To do —
**1.** In the PyPy exception thread, why does the repo owner ask for the pattern, the flags and kwargs to be printed before _compile is called? Answer in one to three sentences.
**2.** Please translate this sentence from the PyPy exception thread into Spanish: "When using the latest version of PyPy on OS X El Capitan, the following exception happens."
**3.** Quote the PyPy exception thread starting with "Got an exception" and going on through "req_flags = _get_required_string(parsed, info.flags)".

Excerpted passage —
Got an exception using PyPy

Issue #221 resolved
Chuancong Gao created an issue

When using the latest version of PyPy on OS X El Capitan, the following exception happens. Regex is imported by another module agate. It seems like a bug.

  File "/Users/genaminer/.virtualenv/pypy-5.4.1/site-packages/", line 345, in compile
    return _compile(pattern, flags, kwargs)
  File "/Users/genaminer/.virtualenv/pypy-5.4.1/site-packages/", line 535, in _compile
    req_offset, req_chars, req_flags = _get_required_string(parsed, info.flags)
  File "/Users/genaminer/.virtualenv/pypy-5.4.1/site-packages/", line 4236, in _get_required_string
    req_offset, required = parsed.get_required_string(bool(flags & REVERSE))
  File "/Users/genaminer/.virtualenv/pypy-5.4.1/site-packages/", line 1910, in get_required_string
    return self.max_width(), None
  File "/Users/genaminer/.virtualenv/pypy-5.4.1/site-packages/", line 2411, in max_width
    return max(b.max_width() for b in self.branches)
  File "/Users/genaminer/.virtualenv/pypy-5.4.1/site-packages/", line 2411, in <genexpr>
    return max(b.max_width() for b in self.branches)
  File "/Users/genaminer/.virtualenv/pypy-5.4.1/site-packages/", line 3454, in max_width
    return sum(s.max_width() for s in self.items)
  File "/Users/genaminer/.virtualenv/pypy-5.4.1/site-packages/", line 3454, in <genexpr>
    return sum(s.max_width() for s in self.items)
  File "/Users/genaminer/.virtualenv/pypy-5.4.1/site-packages/", line 3903, in max_width[])
  File "/Users/genaminer/.virtualenv/pypy-5.4.1/site-packages/", line 3902, in <genexpr>
    return max(len(_regex.fold_case(fold_flags, i)) for i in
SystemError: An exception was set, but function returned a value

  1. Matthew Barnett repo owner

    What was the pattern?

    Could you edit "/Users/genaminer/.virtualenv/pypy-5.4.1/site-packages/" to print out (using 'ascii') the pattern, the flags and kwargs just before calling _compile?

    It might be difficult to track down the bug if can't reproduce it.

  2. Chuancong Gao reporter

    Sorry for the very late reply. I was travelling recently. I just repeated this problem on macOS Sierra using PyPy 5.4.1. Python 2.7.12 and PyPy 5.3.0 works fine.

    I added the following statement in _compile (line 417) in

    print pattern, flags, kwargs

    and got the following output:

     0 {}
                \p{Uppercase_Letter} {2,}                          # 2 or more adjacent letters - UP always
                \p{Uppercase_Letter}                               # target one uppercase letter, then
                        [^\p{Lowercase_Letter}…\p{Term}--,،﹐,]+    # not chars breaks possible UP (…abc.?!:;)

Records supplied —
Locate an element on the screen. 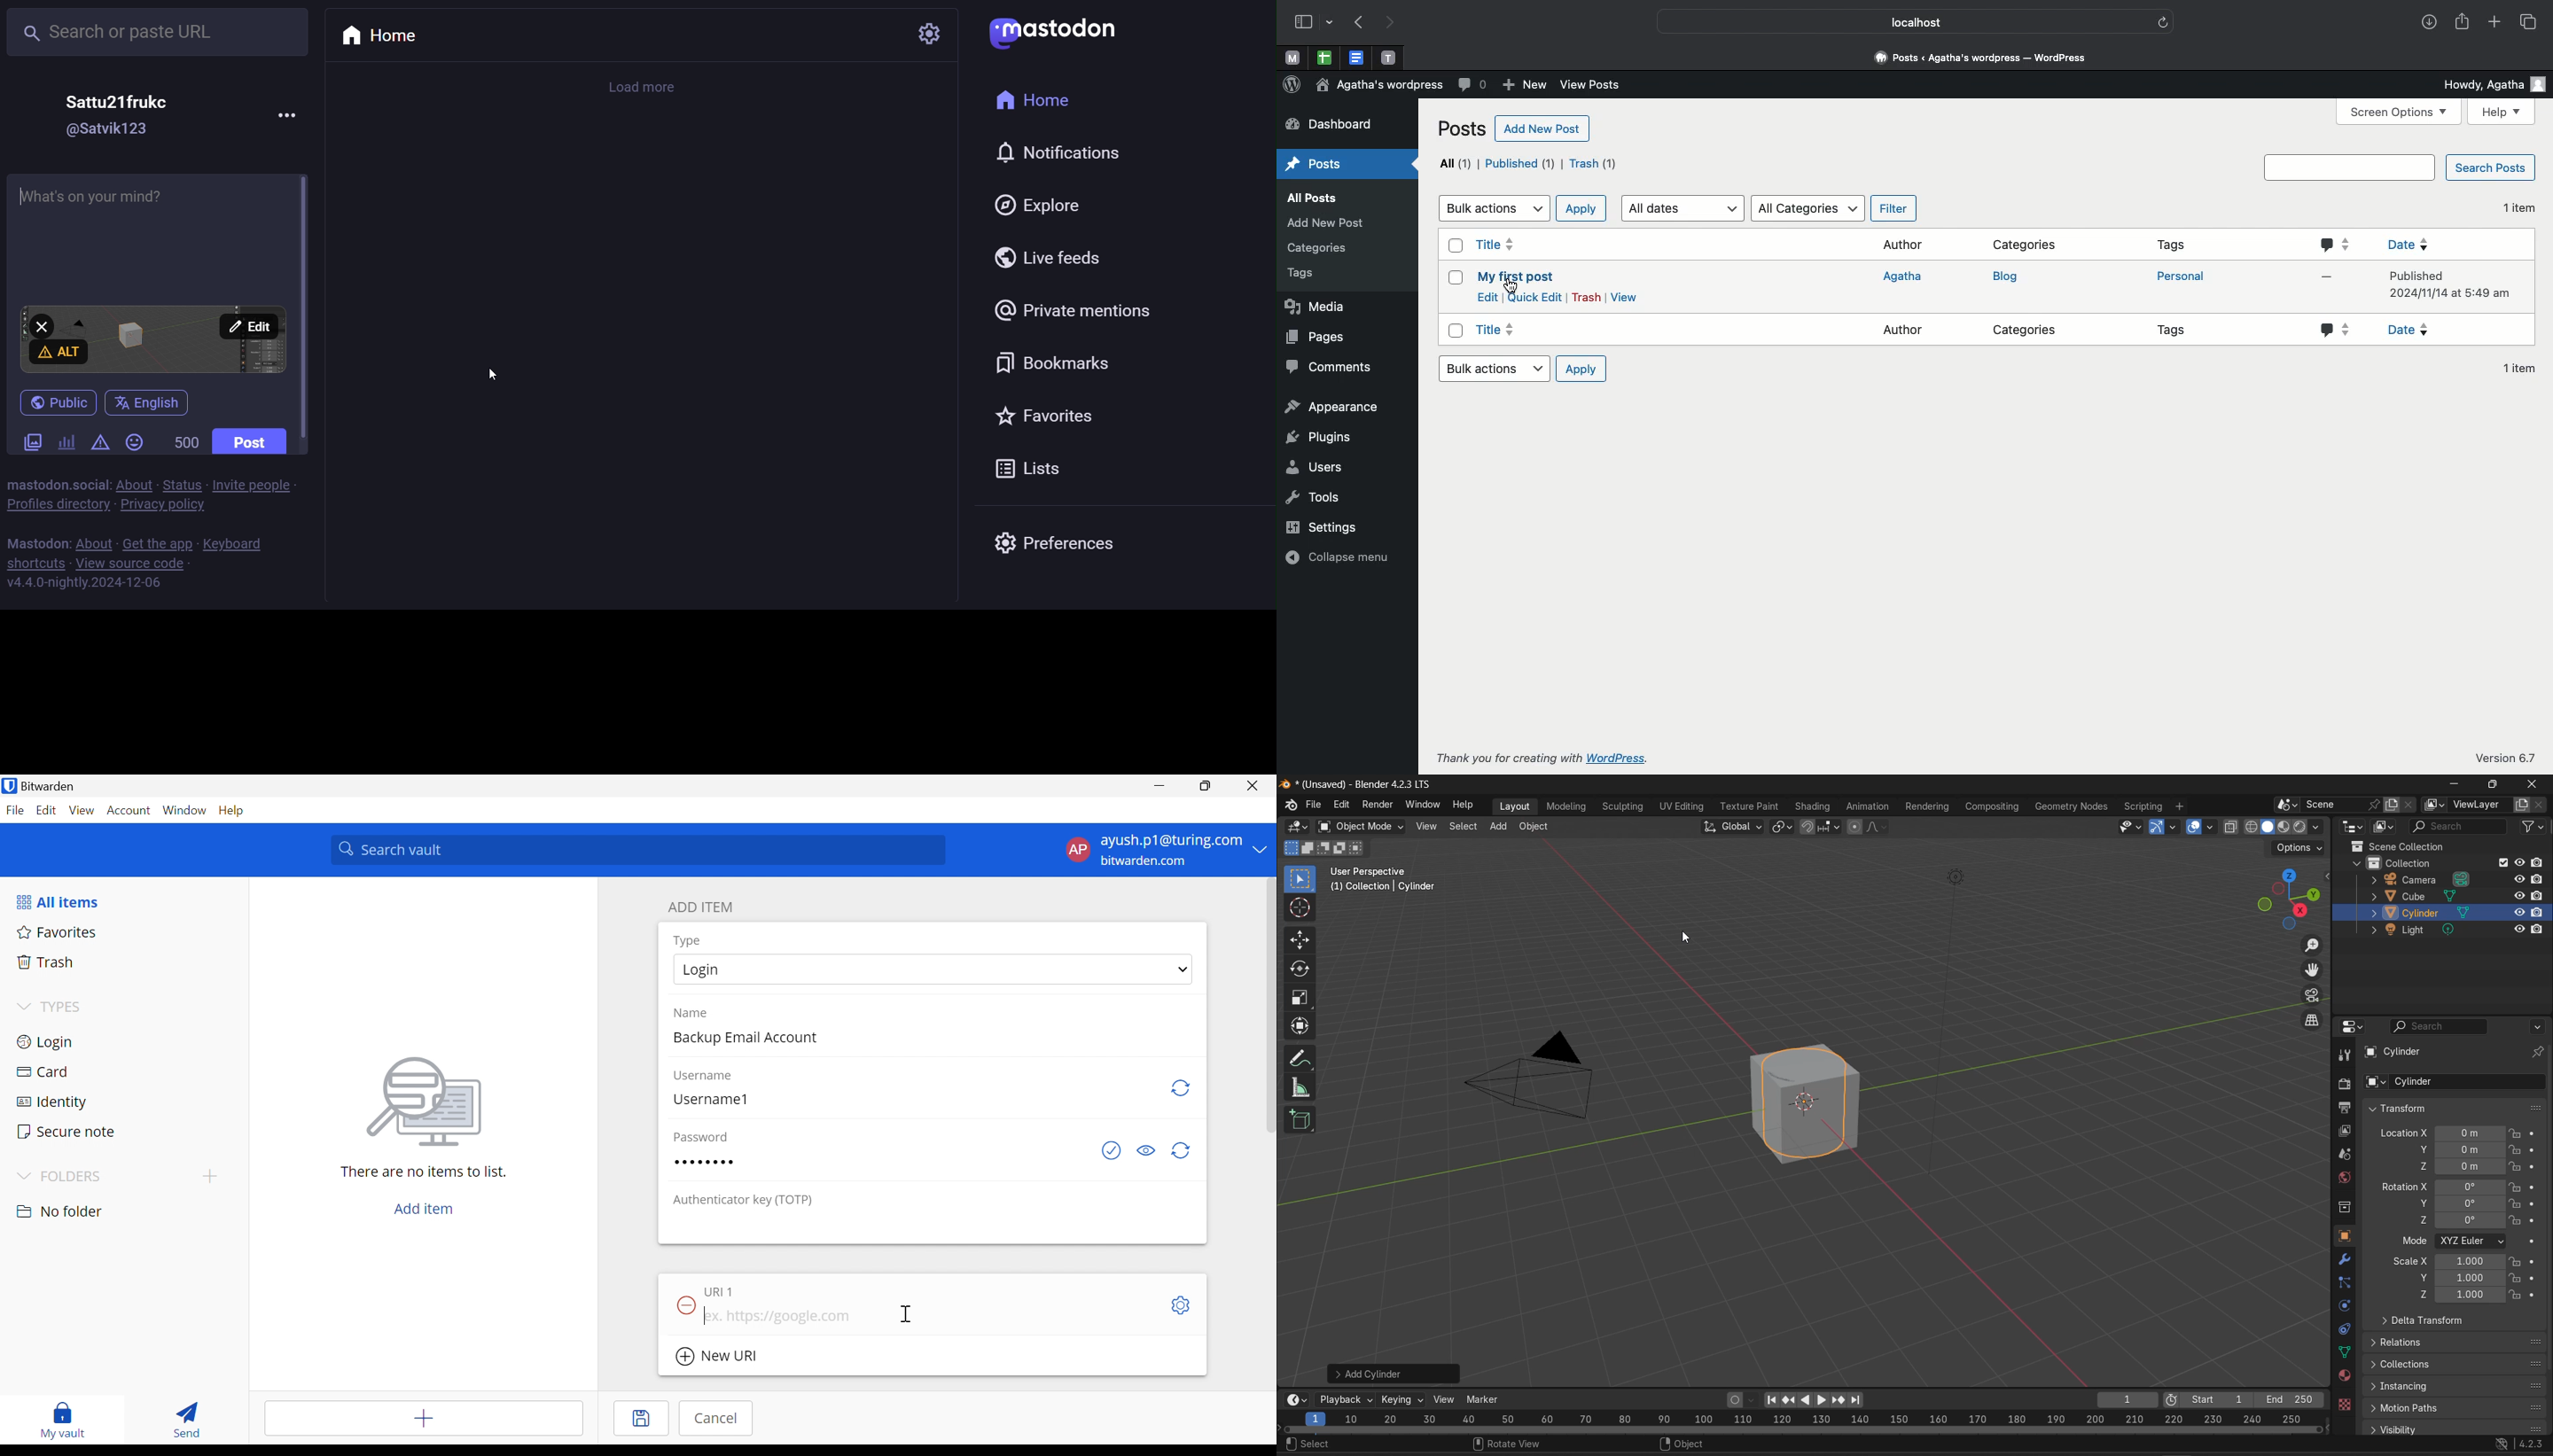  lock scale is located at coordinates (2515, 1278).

* * *

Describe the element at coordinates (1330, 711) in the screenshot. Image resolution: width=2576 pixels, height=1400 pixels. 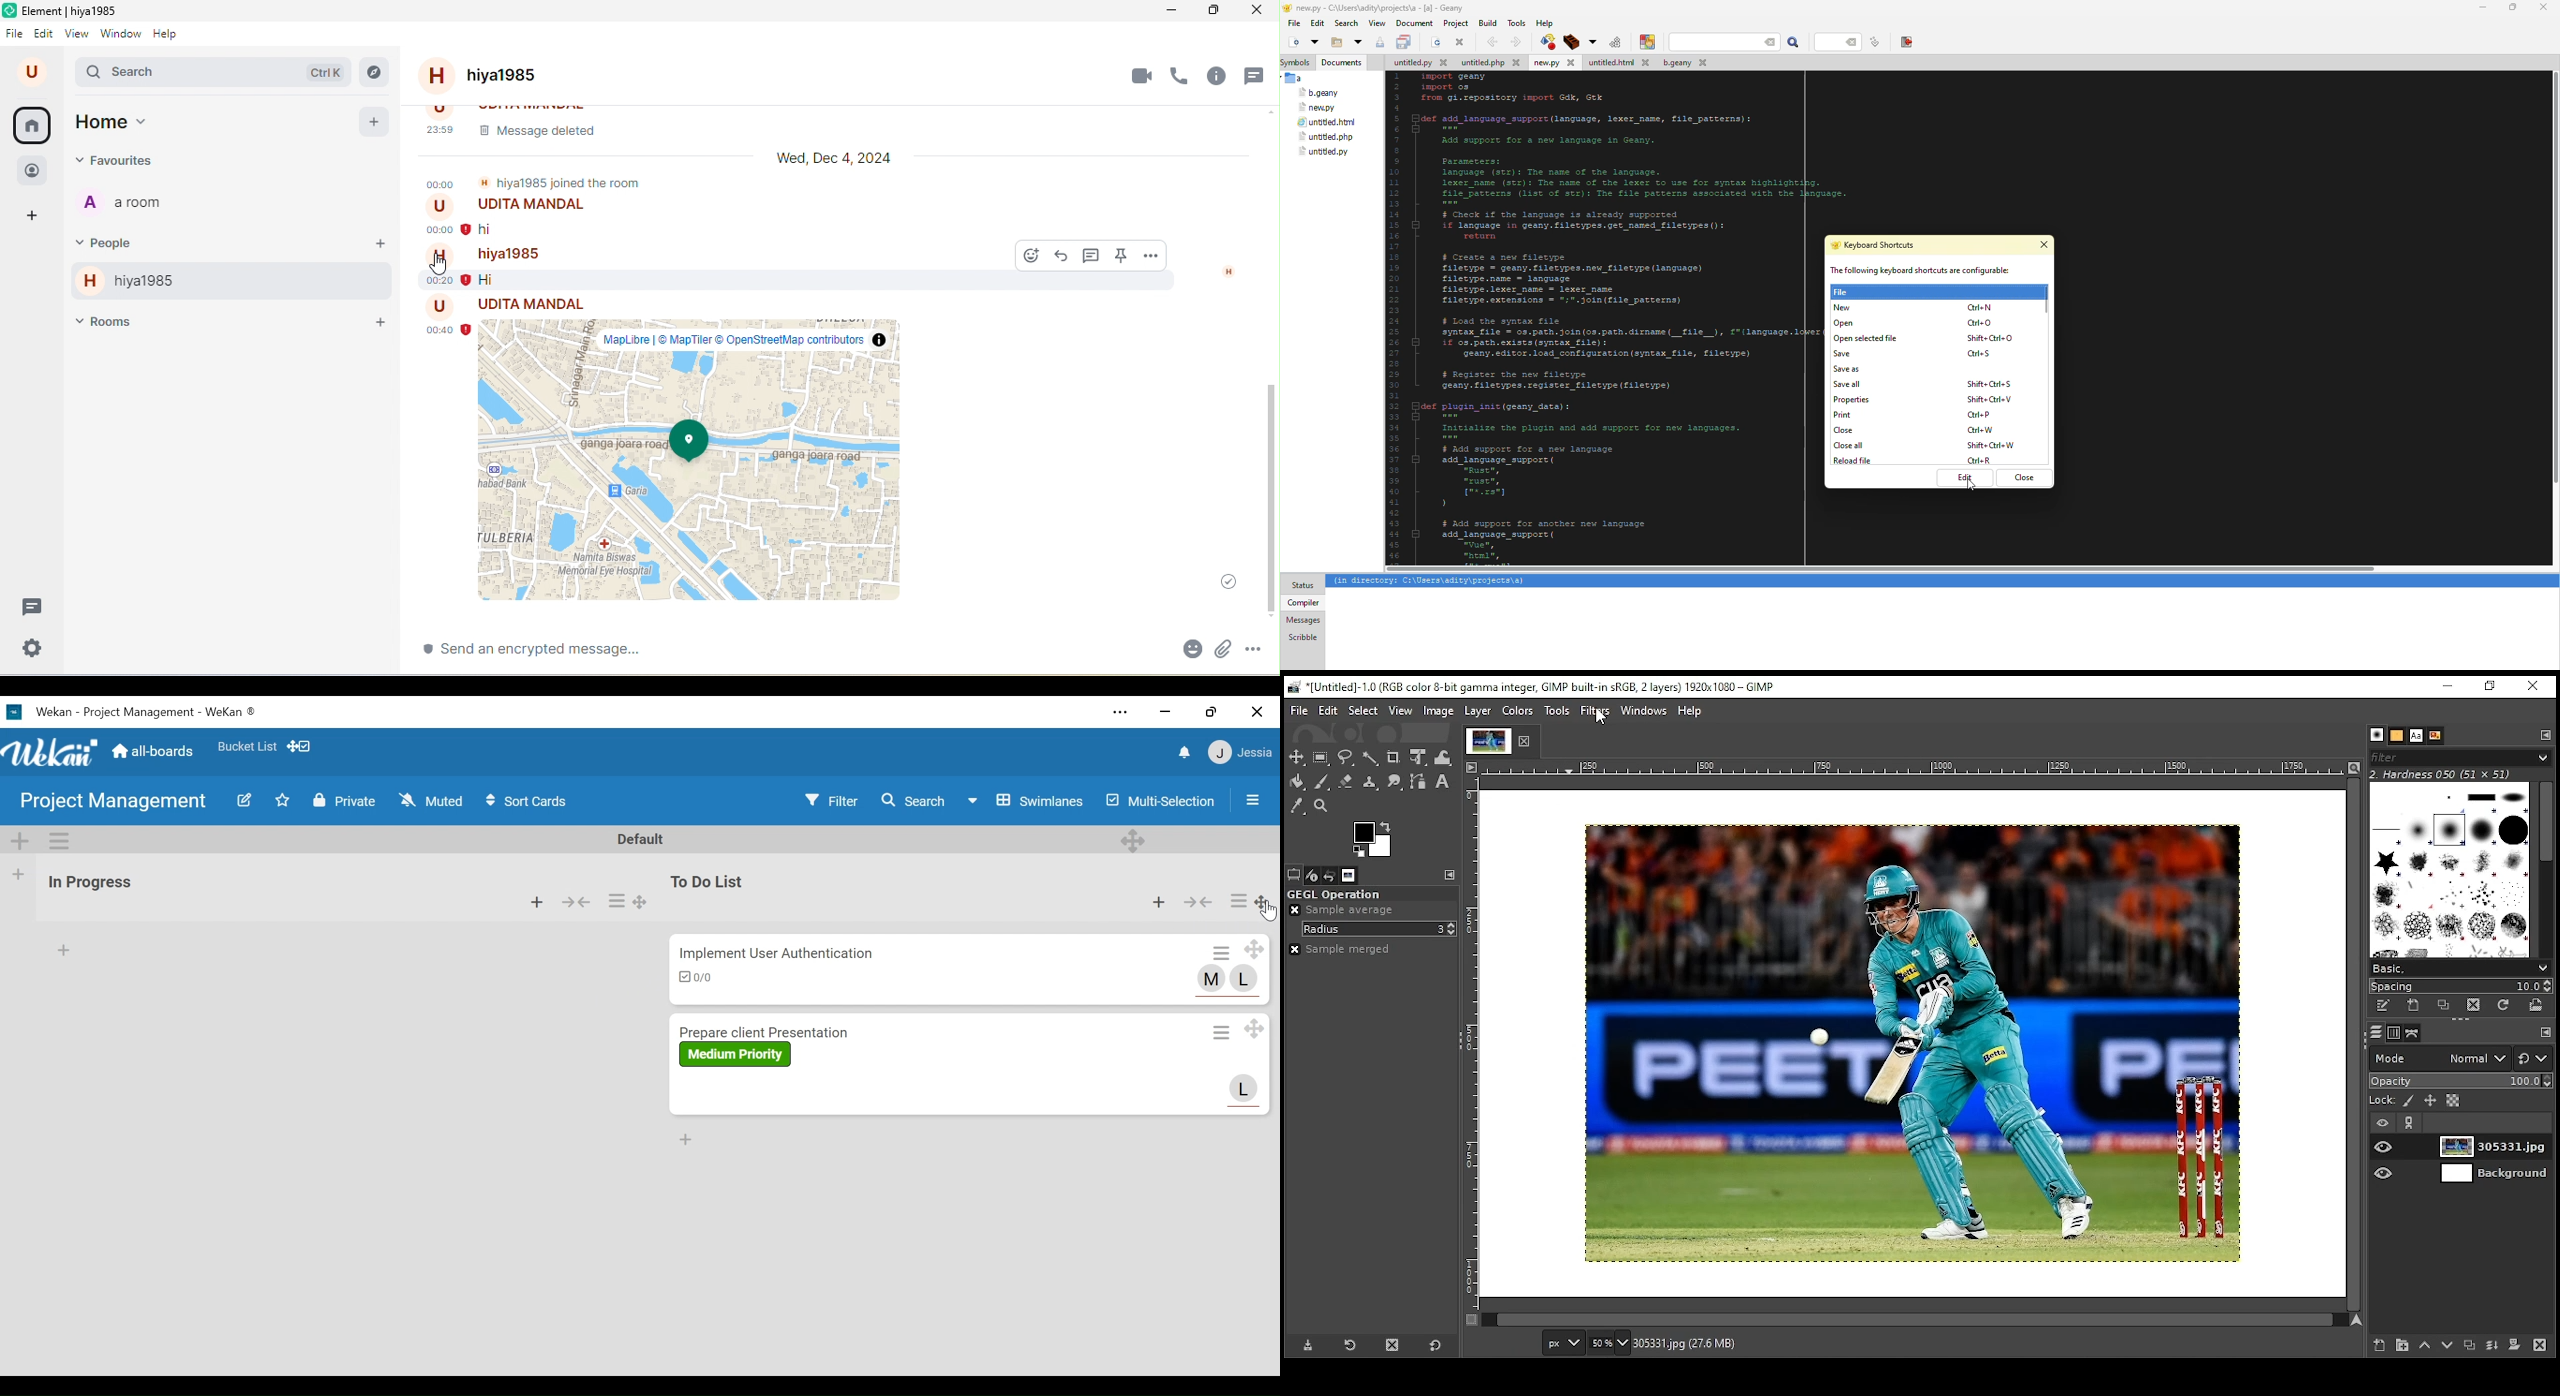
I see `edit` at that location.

--

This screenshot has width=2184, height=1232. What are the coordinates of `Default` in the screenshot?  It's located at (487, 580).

Expected outputs —
**1.** The repo owner wants the pattern, flags and kwargs so the problem can be reproduced. Without reproducing it, tracking down the bug might be difficult.

**2.** Al usar la versión más reciente de PyPy en OS X El Capitan, se produce la siguiente excepción.

**3.**
Got an exception using PyPy

Issue #221 resolved
Chuancong Gao created an issue

When using the latest version of PyPy on OS X El Capitan, the following exception happens. Regex is imported by another module agate. It seems like a bug.

  File "/Users/genaminer/.virtualenv/pypy-5.4.1/site-packages/", line 345, in compile
    return _compile(pattern, flags, kwargs)
  File "/Users/genaminer/.virtualenv/pypy-5.4.1/site-packages/", line 535, in _compile
    req_offset, req_chars, req_flags = _get_required_string(parsed, info.flags)